I’m posting late today, after a marathon 24 hours of air travel from Ireland, via Heathrow and LAX. I just returned from a five-day trip, meeting Ireland’s top food stars and sampling their outstanding fare.
If you’re imagining boiled dinners or corned beef and cabbage, think again. Today, the best of Irish cooking is sophisticated and vibrant, and easily holds its own on the world stage.
It starts with the ingredients. Talented chefs are creating an authentic cuisine using native ingredients from the land and sea – organic vegetables hand-picked from their own gardens, local lamb and fresh-caught seafood. They are supported by artisan food producers who smoke, churn, cure and age to enhance foods further.
Then there’s the butter and cheeses, made possible by Ireland’s incredibly rich, green grass. Ireland isn’t known as the Emerald Isle for nothing. Cows grazing on pastureland produce milk so rich in beta-carotene it turns butter a natural gold.

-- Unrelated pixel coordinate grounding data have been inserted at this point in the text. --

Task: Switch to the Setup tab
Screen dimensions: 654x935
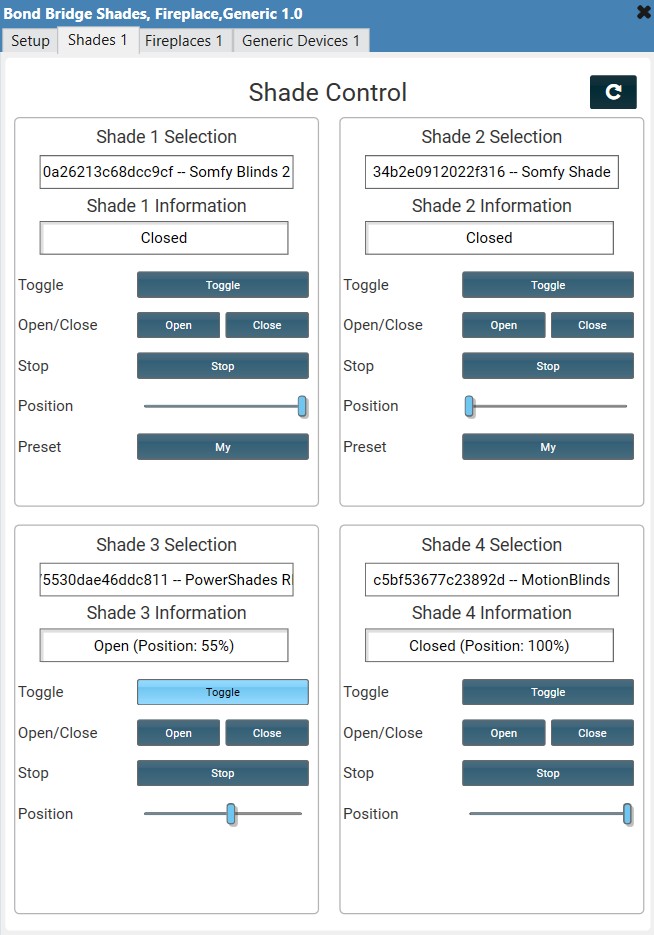Action: (29, 41)
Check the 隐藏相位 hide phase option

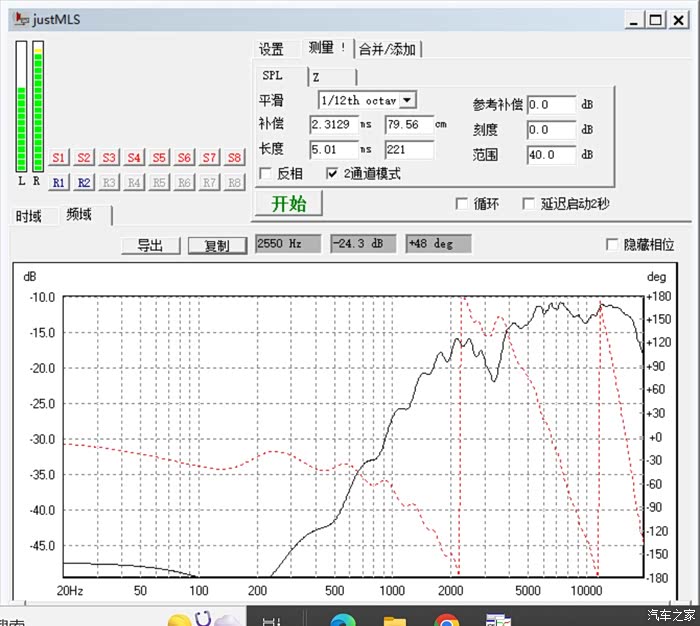pos(611,245)
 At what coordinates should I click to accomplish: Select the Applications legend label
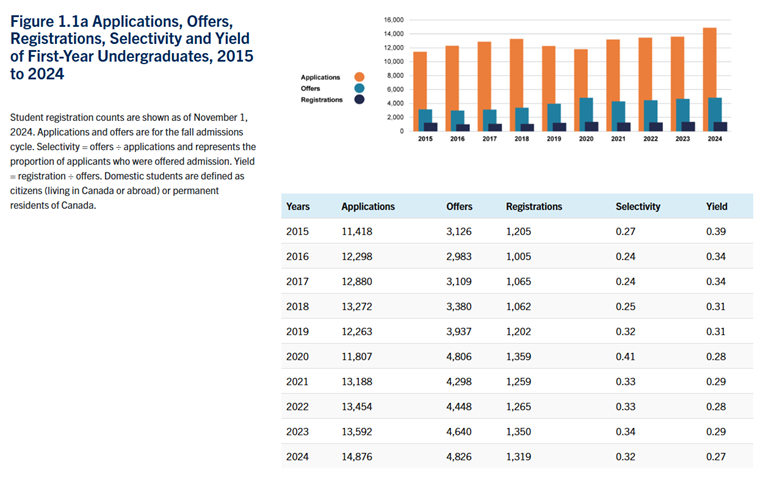[x=320, y=77]
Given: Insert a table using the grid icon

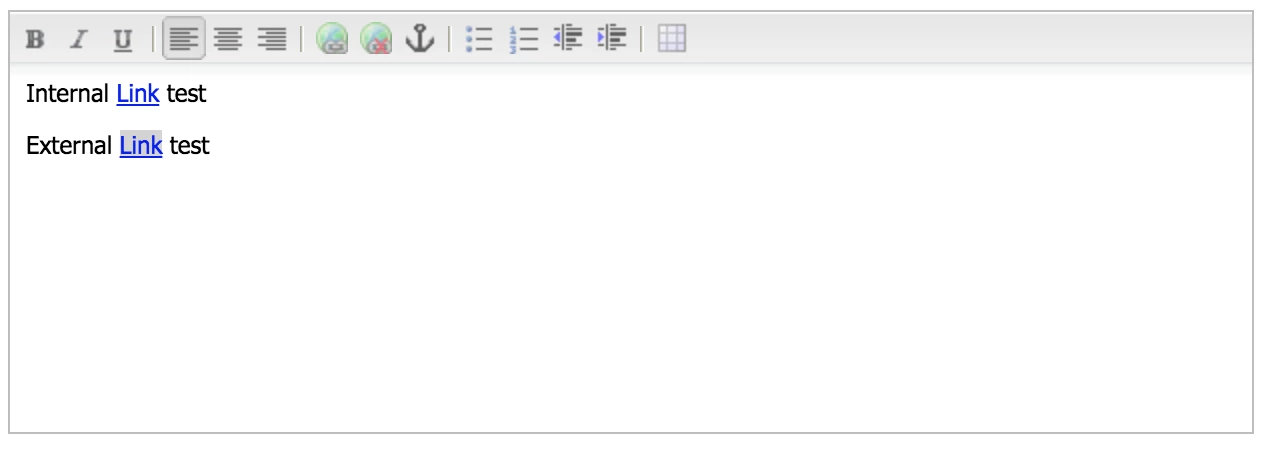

Irish butter and cheese is how I happen to be on this culinary adventure. For the past five years, I have worked as the US PR representative for the Irish Dairy Board, the marketing and selling cooperative created by Ireland’s small dairy farmer co-ops and creameries to export dairy products around the world. The butter and cheeses are sold under the Kerrygold brand and they’re widely available in the US. Having started Special Fork as a business with my son David, Kerrygold is the only client I continue to work with from my original PR business.
Our goal in taking food media to Ireland is to show them first-hand the quality of the cooking and the food ingredients of Ireland, including Kerrygold butter and cheeses. We meet with farmers and dairy producers, as well as the people who can tell the Irish culinary story by their stellar accomplishments. Here are some of them:
Darina Allen, the indefatigable founder of the world-famous Ballymaloe Cookery School is the heart and soul of Irish cooking, having shaped its contemporary foundation – food built on organic, sustainable agriculture, starting with the 100 acres or organic farmland under cultivation around the school. The school offers afternoon demos, short courses and 12-week certificate programs. Darina wants people to get back to embracing the underlying basics of food, so in addition to traditional culinary classes, there are classes on butchering, charcuterie, sausage making, and foraging and students learn to plant crops as part of their culinary education. We took a tour with Darina of the immaculate grounds and produce gardens. Darina also was influential in the founding of the Middleton Farmers’ Market, an outlet for farmers and small food producers to sell local seasonal produce to consumers.
Vivacious and radiant Rachel Allen, Darina Allen’s daughter-in-law, is the contemporary face of Irish cooking on TV. Acclaimed in Ireland and the UK, she now has two cooking shows in the US, one on American Public Television and the other on the Cooking Channel. Rachel and her husband Isaac hosted a luncheon for our media group at their spectacular home, with its a remarkable sea view.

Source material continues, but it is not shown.